The Legislature has begun to debate priority bills this week; senators and committees have until March 12 to pick their priority bills for the 2009 Session. Last Thursday and Friday, we debated Legislative Bill 53 (Sen. Fischer) that makes changes to the public power districts' chartered territory statutes and LB 83 (Sen. McGill), which attempted to provide for the care of domestic animals in protection orders. I would like to give an update on each of these bills
First, LB 53 advanced to Final Reading after a motion failed to postpone debate until June 4. It addresses three main issues: the eligibility to run and vote for a public power district board, the rules for public power districts, and the definition of a wholesale customer.
Specifically, LB 53 will treat public power districts alike, with one set of rules in statute instead of two. Currently, there is one set of rules for districts with 50 counties or less, and one for districts with more than 50 counties. In addition, the bill will go back to requiring municipalities and other wholesales customers to purchase 50 percent of their firm wholesale annual energy from a public power district to be included in the chartered territory of the supplying district. Chartered territories generally include areas where districts provide retail and wholesale service; directors are elected from these areas.
The sponsor of LB 53 believes this will provide better equality and fairness for the governance of all public power districts, and I agree. Shifts in population are anticipated to lessen the rural representation on the NPPD board while increasing the representation of certain municipalities who have less significant interest in the decisions of NPPD.

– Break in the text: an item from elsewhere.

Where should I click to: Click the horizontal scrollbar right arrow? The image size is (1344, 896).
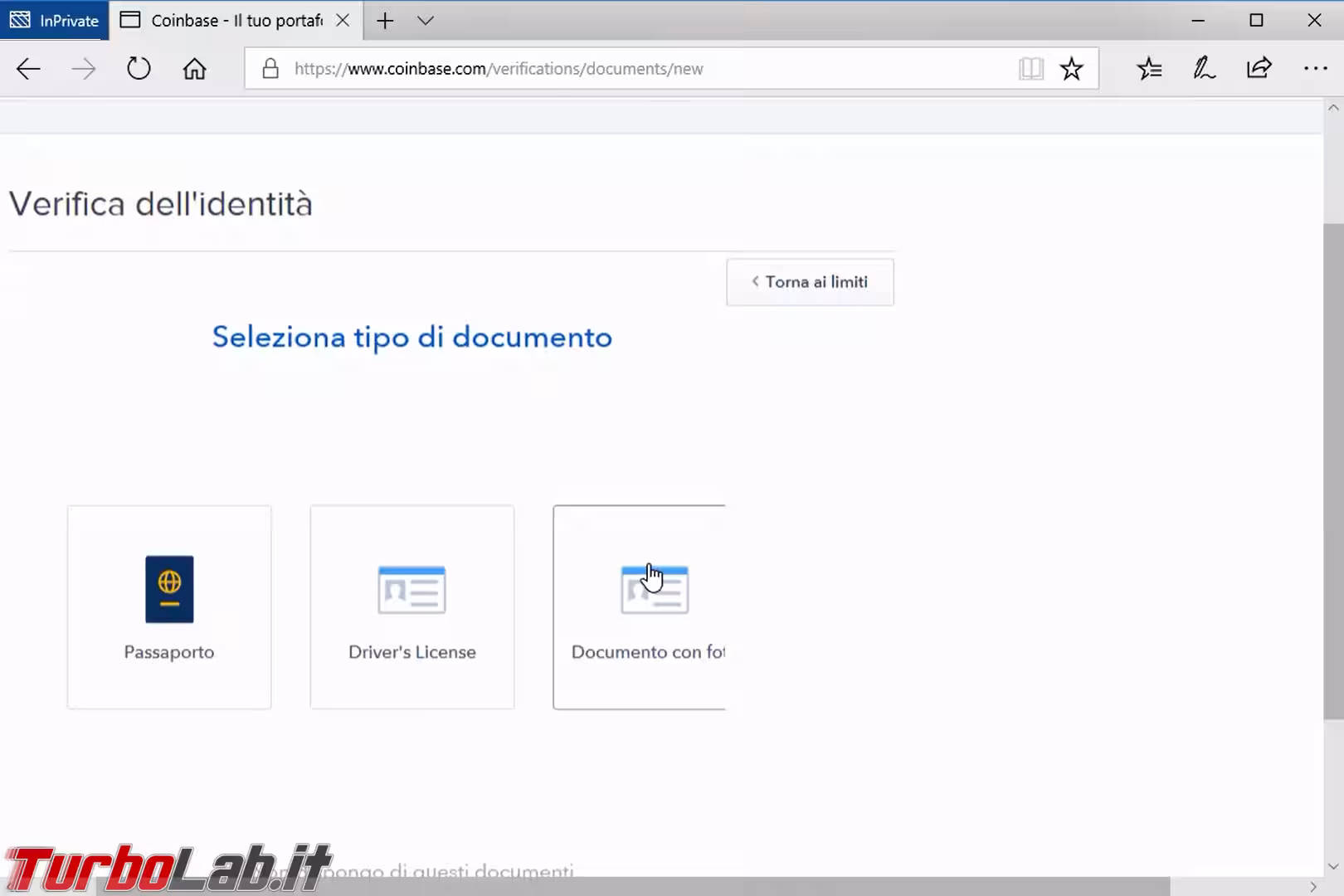coord(1312,887)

Legislative Bill 83 would have allowed a person filing for a protection order to receive additional protection for any domestic animals that the victim felt could be harmed by the person for which the order is directed.

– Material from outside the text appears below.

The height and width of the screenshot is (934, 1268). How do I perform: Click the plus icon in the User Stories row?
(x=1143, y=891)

After much discussion in committee about what type of animal might be included under the term "domestic animal," LB 83 advanced out of committee with an amendment to clarify it. The amendment would have added language to exclude animals used for commercial agricultural operations. The concern was for certain animals like horses used in the farming, ranching, or livestock industry. One might consider a horse domestic when it is primarily commercial, potentially interfering with business operations.

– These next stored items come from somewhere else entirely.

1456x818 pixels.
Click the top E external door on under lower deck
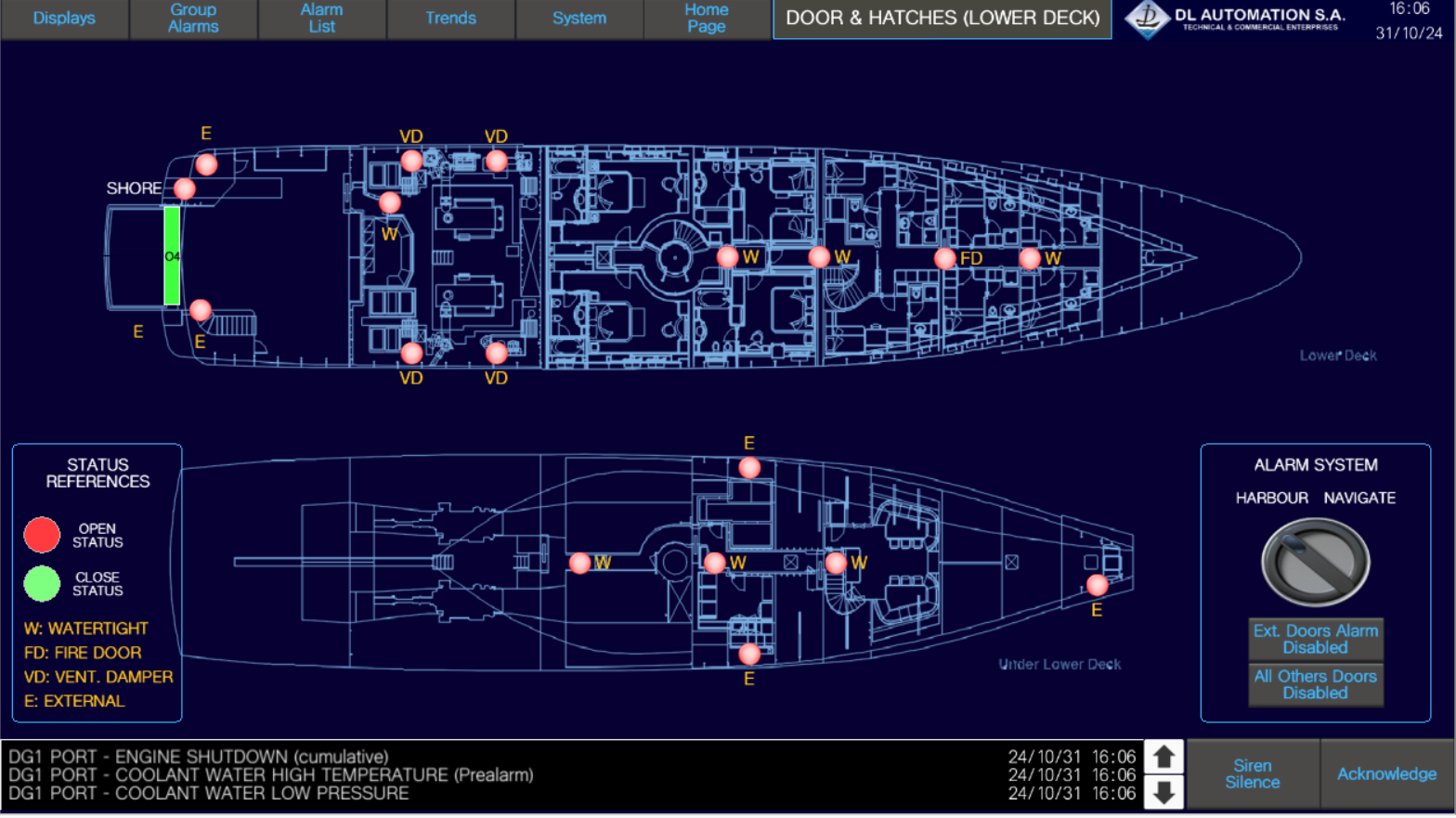click(x=749, y=467)
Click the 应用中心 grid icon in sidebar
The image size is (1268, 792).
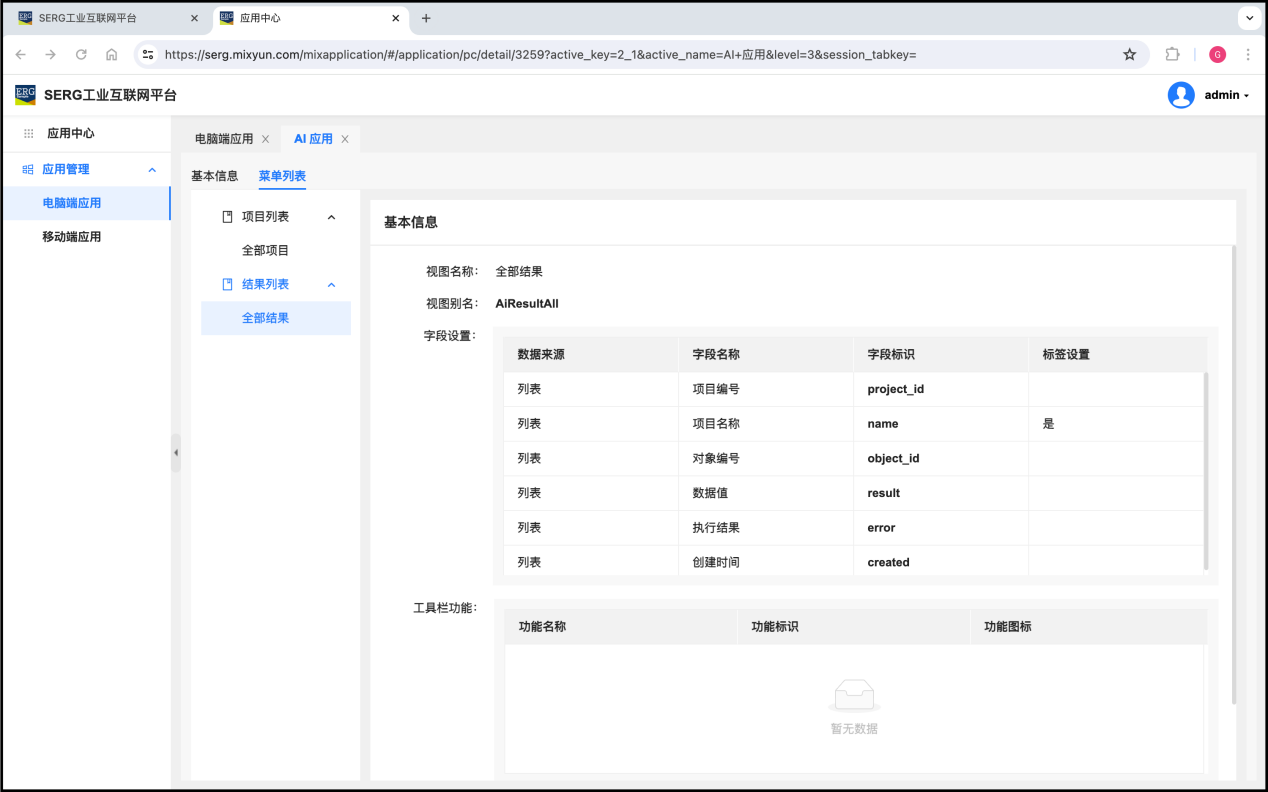(28, 133)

Friday, the committee amendment failed, but another amendment was adopted that changed the term from "domestic animal" to "household pet," addressing the previous concern.
LB 83 ultimately failed to advance because of possible unintended consequences of elevating property, like a dog, to the level of a human in a protection order. I agree that it is a fine line to cross to elevate animals into the same category as children during domestic disputes.